Captain Abiel and his wife sold their property in Pownalborough in 1776 and traveled up the Kennebec River, their possessions packed on flat boats and scows towed by row boats. They debarked at Vassalborough, part of which was later set off as Sidney, Maine. Abiel died in 1811 and his wife Mary shortly thereafter; they were buried on their property, alongside their slaves, overlooking the Kennebec. Over the years they had fifteen children; as far as we know only one was Deaf, Francis LovejoyD (1768-). He was the ancestor of five generations of Deaf Lovejoys in the Sidney branch of the clan.20 The Lovejoy genealogist relates the following details concerning his youth and marriage 21 FrancisD s parents at first thought he was retarded but the boy developed signs and was skilled at imitation. A certain Betsy Smith, daughter of Eliab Smith and Abigail Lewis of Waterville, Maine, was visiting Francis' sister Abigail there. She met FrancisD a few times and fell in love.
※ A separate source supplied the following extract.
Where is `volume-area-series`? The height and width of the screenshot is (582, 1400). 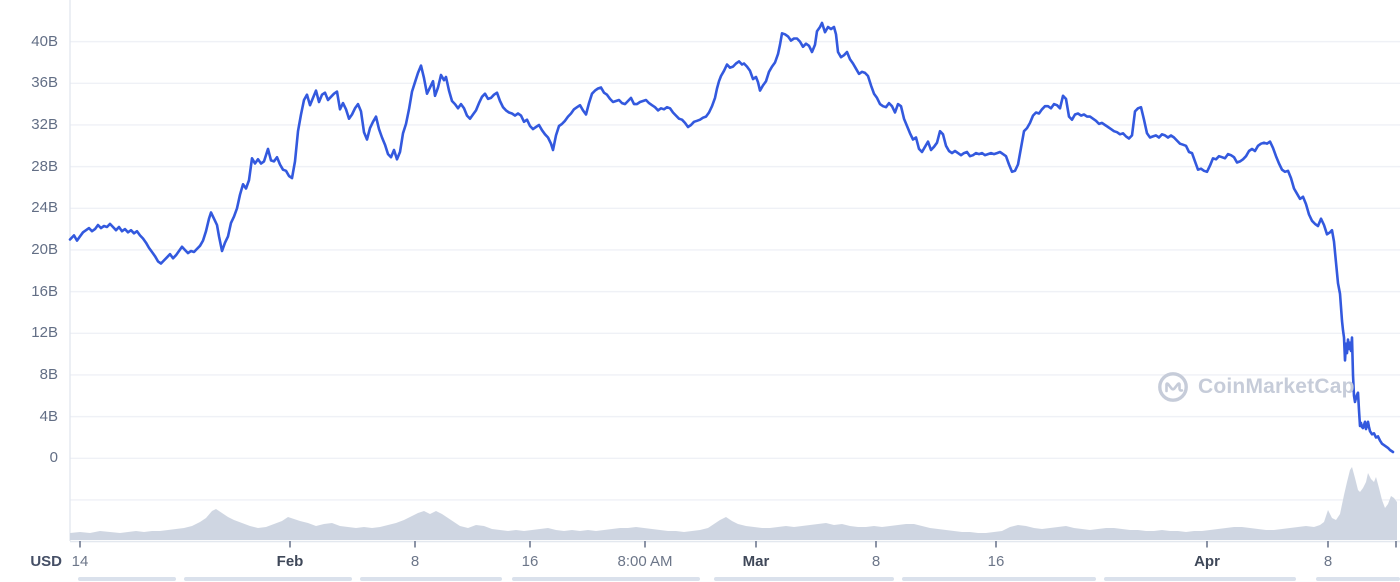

His rather grand parents objected to the match as the Smith family was plainly inferior socially and FrancisD and Betsy might have Deaf children. In the end, however, the parents capitulated; Abiel deeded the couple a house and some land and FrancisD became a successful farmer and stock raiser; his daughter Abigail served as his interpreter. FrancisD was devoutly religious; a clergyman from nearby Belgrade conversed with him in sign language.